Yongjian Fan v. Keisler
This text of 249 F. App'x 612 (Yongjian Fan v. Keisler) is published on Counsel Stack Legal Research, covering Court of Appeals for the Ninth Circuit primary law. Counsel Stack provides free access to over 12 million legal documents including statutes, case law, regulations, and constitutions.
Opinion
MEMORANDUM
Yongjian Fan, a native and citizen of China, petitions for review of the Board of Immigration Appeals’ (“BIA”) order affirming the Immigration Judge’s (“IJ”) denial of his application for asylum, withholding of removal, and protection under the Convention Against Torture (“CAT”). We have jurisdiction pursuant to 8 U.S.C. § 1252. Where it is unclear whether the BIA conducted a de novo review, we look to the IJ’s decision as a guide. See Avetova-Elisseva v. INS, 213 F.3d 1192, 1197 (9th Cir.2000).

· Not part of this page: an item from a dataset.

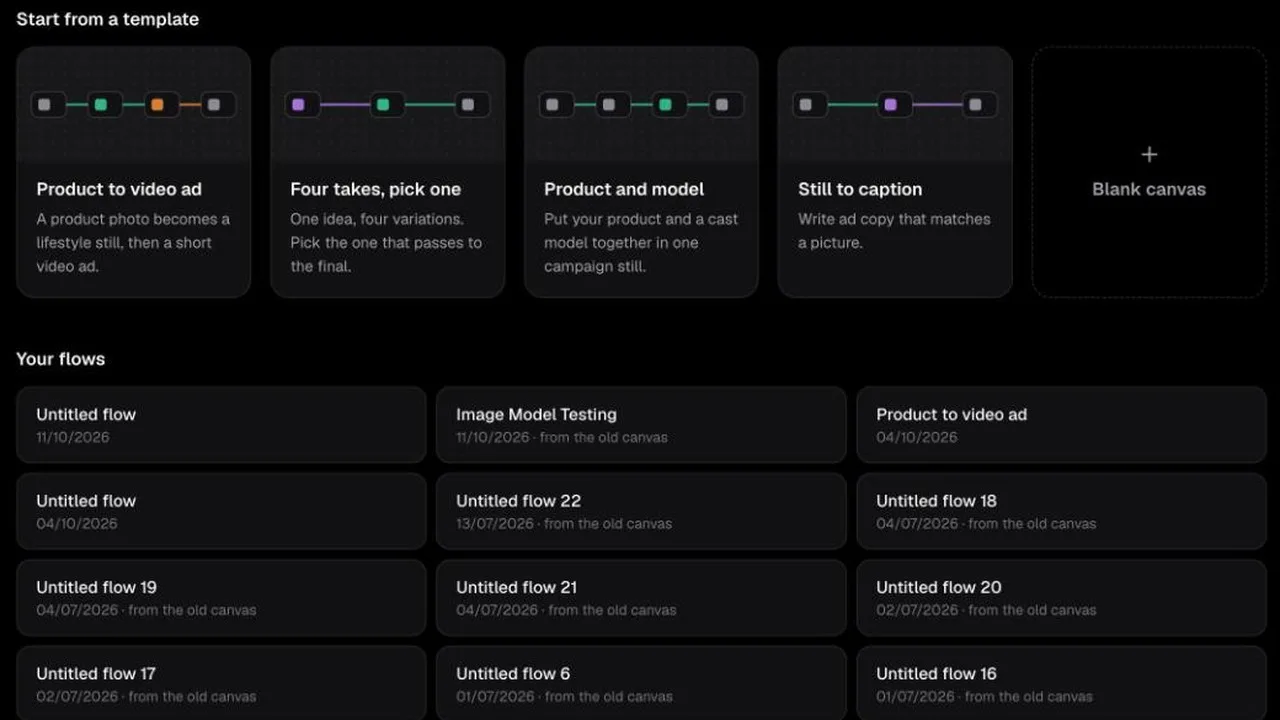Image resolution: width=1280 pixels, height=720 pixels.
Task: Open Untitled flow 19
Action: (221, 598)
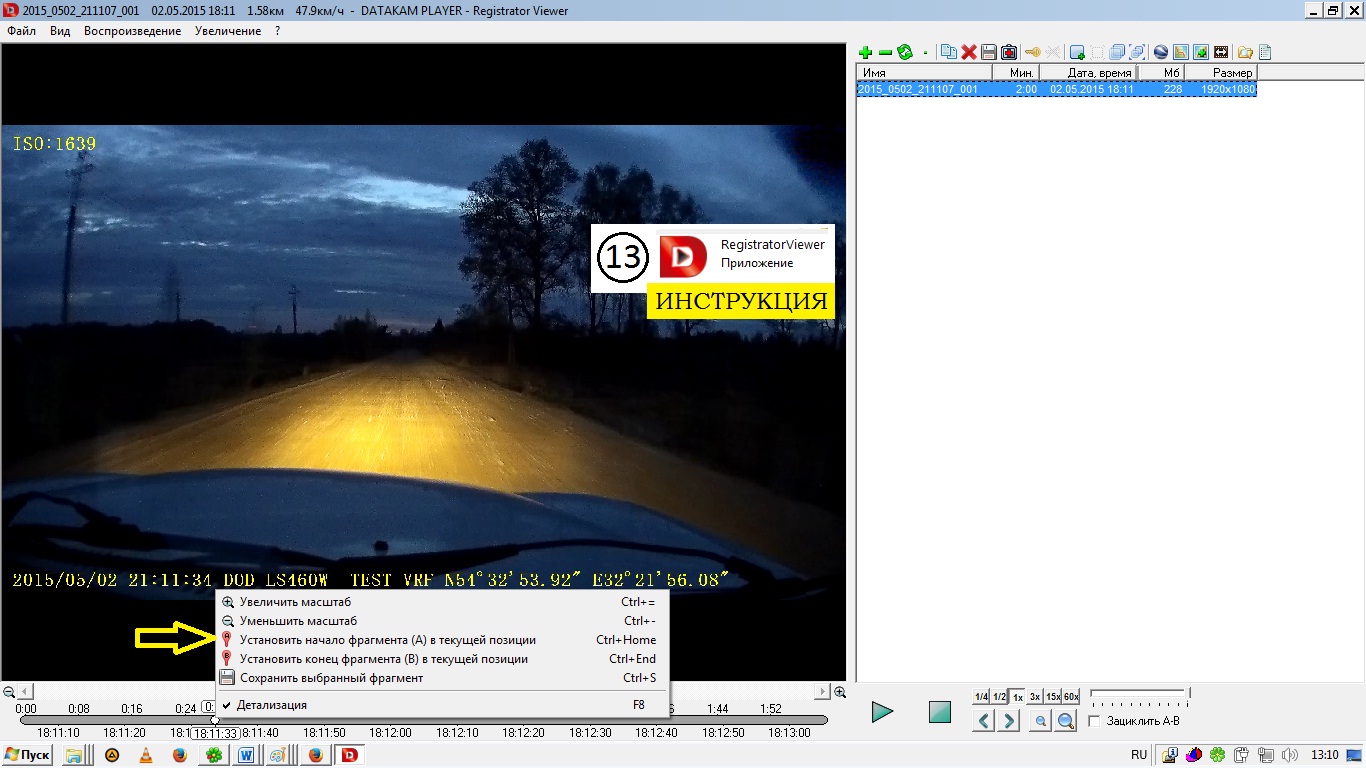
Task: Click the volume slider above Зациклить A-B
Action: 1138,694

We lack jurisdiction to review the IJ’s and the BIA’s finding on Fan’s untimely asylum application because it was based on disputed facts. See Ramadan v. Gonzales, 479 F.3d 646, 650 (9th Cir.2007) (per cu-riam). Accordingly, we dismiss the petition as to Fan’s asylum claim.
Substantial evidence supports the IJ’s finding that Fan did not satisfy the standard for withholding of removal. See Fa-ruk v. Ashcroft, 378 F.3d 940, 944 (9th Cir.2004). Substantial evidence also supports the IJ’s denial of CAT relief because Fan did not establish that it is more likely than not that he will be tortured if returned to China. See 8 C.F.R. § 208.18(a)(2). Accordingly, we deny the petition for review as to Fan’s withholding of removal and CAT claims.
PETITION FOR REVIEW DISMISSED in part; DENIED in part.
This disposition is not appropriate for publication and is not precedent except as provided by 9th Cir. R. 36-3.